基于多精度深度神经网络的汽车气动外形优化设计方法

Optimization design method of automobile aerodynamic shape based on multi-fidelity deep neural network

  • 摘要: 在汽车气动外形优化设计中,往往需要大量的高精度CFD数据作为支撑。然而,高精度CFD数据获取难度大、成本高。为了缓解汽车气动优化设计中气动特性评估精度和效率之间的矛盾,根据迁移学习与数据融合的思想,提出了一种基于多精度深度神经网络(multi-fidelity deep neural network, MFDNN)的汽车外形优化设计方法,以减少优化设计中所需的高精度数据个数,从而有效提升优化速度、降低优化成本。将所发展的优化方法应用于快背式MIRA标准模型减阻优化设计中,优化结果表明,该方法能够充分融合不同精度数据所蕴含的知识,加速气动外形优化进程,提升优化效率。以收敛用时作为评价指标,在取得相近或更优优化结果的前提下,基于多精度神经网络的优化框架的收敛速度是基于单精度神经网络的离线优化框架的5.85倍,是基于单精度神经网络的在线优化框架的2.81倍。

     

    Abstract: The optimization process of automobile aerodynamic design that requires a vast amount of CFD data, which are both expensive and time-consuming to acquire, is arduous and costly. To get out of this predicament—the conflict between accuracy and efficiency—we devise an innovative automobile shape optimization technique relying on the Multi-fidelity deep neural network (MFDNN) aerodynamic model based on transfer learning and data fusion. Applying the developed optimization method to the drag reduction optimization design of the fast-back MIRA standard model demonstrates that the method can fully integrate the knowledge contained in different fidelity data, accelerate the aerodynamic shape optimization process, and improve the optimization efficiency.

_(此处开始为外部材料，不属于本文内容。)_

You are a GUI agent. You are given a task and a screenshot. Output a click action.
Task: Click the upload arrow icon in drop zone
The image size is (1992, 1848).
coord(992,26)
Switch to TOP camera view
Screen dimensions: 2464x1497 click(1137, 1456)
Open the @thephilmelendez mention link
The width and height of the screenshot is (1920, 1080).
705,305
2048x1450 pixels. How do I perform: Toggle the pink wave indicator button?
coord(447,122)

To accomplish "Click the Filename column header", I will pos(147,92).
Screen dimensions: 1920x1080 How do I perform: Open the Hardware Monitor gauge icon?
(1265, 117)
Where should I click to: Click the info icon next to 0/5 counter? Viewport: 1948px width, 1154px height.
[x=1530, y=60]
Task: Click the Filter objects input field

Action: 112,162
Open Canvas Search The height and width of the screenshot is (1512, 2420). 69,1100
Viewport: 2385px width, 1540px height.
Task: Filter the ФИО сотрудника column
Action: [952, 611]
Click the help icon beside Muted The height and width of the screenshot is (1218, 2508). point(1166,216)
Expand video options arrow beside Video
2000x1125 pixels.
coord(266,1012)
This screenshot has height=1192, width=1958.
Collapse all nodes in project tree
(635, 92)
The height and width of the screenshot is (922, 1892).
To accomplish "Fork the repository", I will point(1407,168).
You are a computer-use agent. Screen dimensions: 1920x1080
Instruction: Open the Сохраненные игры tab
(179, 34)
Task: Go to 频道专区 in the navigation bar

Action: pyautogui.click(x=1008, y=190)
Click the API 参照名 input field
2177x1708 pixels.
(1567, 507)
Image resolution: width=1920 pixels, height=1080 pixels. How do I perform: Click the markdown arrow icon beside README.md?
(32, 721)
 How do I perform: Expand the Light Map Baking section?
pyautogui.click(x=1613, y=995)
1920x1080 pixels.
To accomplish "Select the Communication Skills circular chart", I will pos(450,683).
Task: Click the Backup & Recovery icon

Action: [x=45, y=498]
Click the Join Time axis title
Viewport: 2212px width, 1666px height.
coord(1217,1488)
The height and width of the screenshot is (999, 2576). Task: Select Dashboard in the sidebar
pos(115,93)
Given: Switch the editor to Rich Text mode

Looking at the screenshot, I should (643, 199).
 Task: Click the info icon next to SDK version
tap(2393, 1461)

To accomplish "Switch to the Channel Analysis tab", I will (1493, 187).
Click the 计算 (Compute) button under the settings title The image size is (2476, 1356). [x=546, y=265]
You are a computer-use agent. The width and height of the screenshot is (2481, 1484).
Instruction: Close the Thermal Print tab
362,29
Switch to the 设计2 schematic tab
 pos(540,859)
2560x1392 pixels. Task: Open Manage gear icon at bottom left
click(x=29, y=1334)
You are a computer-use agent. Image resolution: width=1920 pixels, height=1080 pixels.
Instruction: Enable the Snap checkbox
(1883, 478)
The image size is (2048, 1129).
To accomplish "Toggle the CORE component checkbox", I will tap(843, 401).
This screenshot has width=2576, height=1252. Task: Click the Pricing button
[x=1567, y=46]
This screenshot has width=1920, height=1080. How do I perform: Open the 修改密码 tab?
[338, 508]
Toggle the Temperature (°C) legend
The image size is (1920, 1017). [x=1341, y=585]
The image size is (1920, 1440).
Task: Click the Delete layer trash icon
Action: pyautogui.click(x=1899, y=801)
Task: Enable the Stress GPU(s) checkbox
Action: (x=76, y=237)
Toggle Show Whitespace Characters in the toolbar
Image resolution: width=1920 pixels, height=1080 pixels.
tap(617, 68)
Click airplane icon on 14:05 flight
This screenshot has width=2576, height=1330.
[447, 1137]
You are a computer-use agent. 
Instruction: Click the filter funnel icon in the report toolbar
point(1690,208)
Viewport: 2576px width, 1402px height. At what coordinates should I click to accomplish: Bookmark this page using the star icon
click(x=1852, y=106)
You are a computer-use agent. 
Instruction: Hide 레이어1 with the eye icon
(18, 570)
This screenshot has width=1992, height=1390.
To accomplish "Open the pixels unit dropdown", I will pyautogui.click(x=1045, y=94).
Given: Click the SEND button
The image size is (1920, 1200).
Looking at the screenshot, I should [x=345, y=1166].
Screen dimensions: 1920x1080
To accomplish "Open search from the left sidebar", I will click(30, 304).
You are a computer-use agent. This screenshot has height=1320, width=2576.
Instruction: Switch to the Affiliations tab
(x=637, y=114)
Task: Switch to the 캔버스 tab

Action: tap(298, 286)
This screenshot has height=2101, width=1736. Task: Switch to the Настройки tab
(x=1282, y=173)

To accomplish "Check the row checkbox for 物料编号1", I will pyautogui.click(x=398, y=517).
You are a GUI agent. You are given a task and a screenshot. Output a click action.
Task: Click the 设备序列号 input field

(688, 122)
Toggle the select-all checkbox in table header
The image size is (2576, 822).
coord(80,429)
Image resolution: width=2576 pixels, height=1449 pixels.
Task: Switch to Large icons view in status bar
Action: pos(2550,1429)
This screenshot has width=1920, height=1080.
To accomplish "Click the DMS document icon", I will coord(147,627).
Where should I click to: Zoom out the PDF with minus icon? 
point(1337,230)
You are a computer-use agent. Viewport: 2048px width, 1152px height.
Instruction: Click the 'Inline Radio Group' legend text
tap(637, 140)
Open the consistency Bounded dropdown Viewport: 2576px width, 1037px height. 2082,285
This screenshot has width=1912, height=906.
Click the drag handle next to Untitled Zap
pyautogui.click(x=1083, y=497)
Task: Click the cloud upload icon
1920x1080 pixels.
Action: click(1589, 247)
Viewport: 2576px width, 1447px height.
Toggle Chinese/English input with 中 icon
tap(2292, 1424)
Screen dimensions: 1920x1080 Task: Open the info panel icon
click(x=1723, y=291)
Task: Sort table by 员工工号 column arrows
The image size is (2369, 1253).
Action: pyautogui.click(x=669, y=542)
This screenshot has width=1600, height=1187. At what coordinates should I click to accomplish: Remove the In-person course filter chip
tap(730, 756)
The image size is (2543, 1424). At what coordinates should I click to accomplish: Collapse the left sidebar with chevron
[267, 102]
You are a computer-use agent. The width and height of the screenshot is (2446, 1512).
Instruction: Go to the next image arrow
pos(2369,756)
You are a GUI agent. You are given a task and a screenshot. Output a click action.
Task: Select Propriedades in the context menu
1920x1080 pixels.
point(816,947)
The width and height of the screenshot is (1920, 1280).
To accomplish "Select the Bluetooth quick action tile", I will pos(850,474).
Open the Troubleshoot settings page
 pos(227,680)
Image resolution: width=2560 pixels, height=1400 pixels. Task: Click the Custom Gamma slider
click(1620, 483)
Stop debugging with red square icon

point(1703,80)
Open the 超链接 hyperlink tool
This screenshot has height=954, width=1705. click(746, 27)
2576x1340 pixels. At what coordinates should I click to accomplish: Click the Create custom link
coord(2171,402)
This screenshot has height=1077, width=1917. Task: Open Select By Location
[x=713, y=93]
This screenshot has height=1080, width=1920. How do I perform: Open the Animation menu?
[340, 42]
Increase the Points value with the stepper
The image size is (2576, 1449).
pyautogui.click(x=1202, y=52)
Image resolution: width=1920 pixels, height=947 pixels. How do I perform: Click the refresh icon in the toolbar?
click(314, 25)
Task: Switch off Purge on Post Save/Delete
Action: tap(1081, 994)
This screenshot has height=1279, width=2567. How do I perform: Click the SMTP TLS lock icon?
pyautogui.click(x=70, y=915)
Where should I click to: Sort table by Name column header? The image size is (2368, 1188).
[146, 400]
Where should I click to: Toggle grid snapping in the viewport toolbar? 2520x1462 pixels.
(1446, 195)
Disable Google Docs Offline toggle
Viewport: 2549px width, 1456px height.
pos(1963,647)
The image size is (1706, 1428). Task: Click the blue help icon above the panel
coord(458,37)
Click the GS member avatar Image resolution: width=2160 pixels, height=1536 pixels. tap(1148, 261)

Specifically, the convergence speed of the optimization framework based on multi-precision neural network is 5.85 times that of the offline optimization framework based on single-precision neural network and 2.81 times that of the online optimization framework based on single-precision neural network.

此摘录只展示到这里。